PS: la copertina potrebbe essere l'avatar di qualcuno qui dentro.

Ninna nanna per piccoli criminali
Autore O'Neill Heather
Prezzo € 16,50, 344 p., Editore Mondadori (collana Strade blu)
A tredici anni la piccola Baby oscilla pericolosamente tra gli istinti infantili e le tentazioni dell'età adulta: è ancora abbastanza giovane da portarsi in giro le bambole in una valigia di plastica, ma è anche abbastanza grande da avere una conoscenza fin troppo approfondita e di prima mano delle crudeltà della vita urbana. Orfana di madre, vive col padre, Jules, che invece di occuparsi di lei dedica ogni energia alla ricerca quotidiana di eroina. Ma Baby ha un dono particolare: è abilissima a intrecciare storie a partire dagli eventi più squallidi della sua esistenza e riesce in tal modo a garantirsi minime ma preziosissime briciole di felicità . Sfortunatamente la sua acerba bellezza attira le mire di un affascinante e pericoloso pappone locale che è alla guida di un esercito di ragazzine tanto tristi quanto devote a lui. La situazione si fa insostenibile e persino Jules sembra accorgersene. Alla fine Baby comprenderà che la possibilità di salvezza sta solo nelle sue mani e che dovrà essere lei a tuffarsi con coraggio verso l'ignoto e il futuro.
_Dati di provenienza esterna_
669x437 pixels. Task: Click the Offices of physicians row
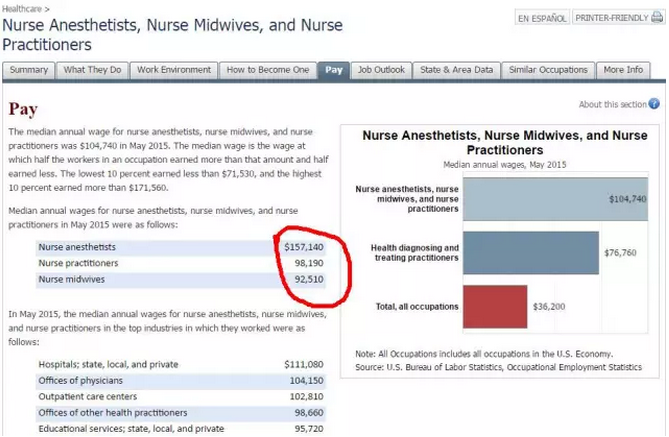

mia opinione: è una buona opera prima, è ben descritta la discesa all'inferno di una bambina che nonostante tutto rimane tale e attraversa le situazioni con un'innocenza tutto sommato intatta... mi ha colpito tra le altre cose la descrizione di cosa rappresenta il sesso per i bambini e il rapportarsi di baby con il mondo degli adulti, con pochi squarci di normalità che la colpiscono come pugni allo stomaco e l'ordinario squallore che in fondo è più rassicurante.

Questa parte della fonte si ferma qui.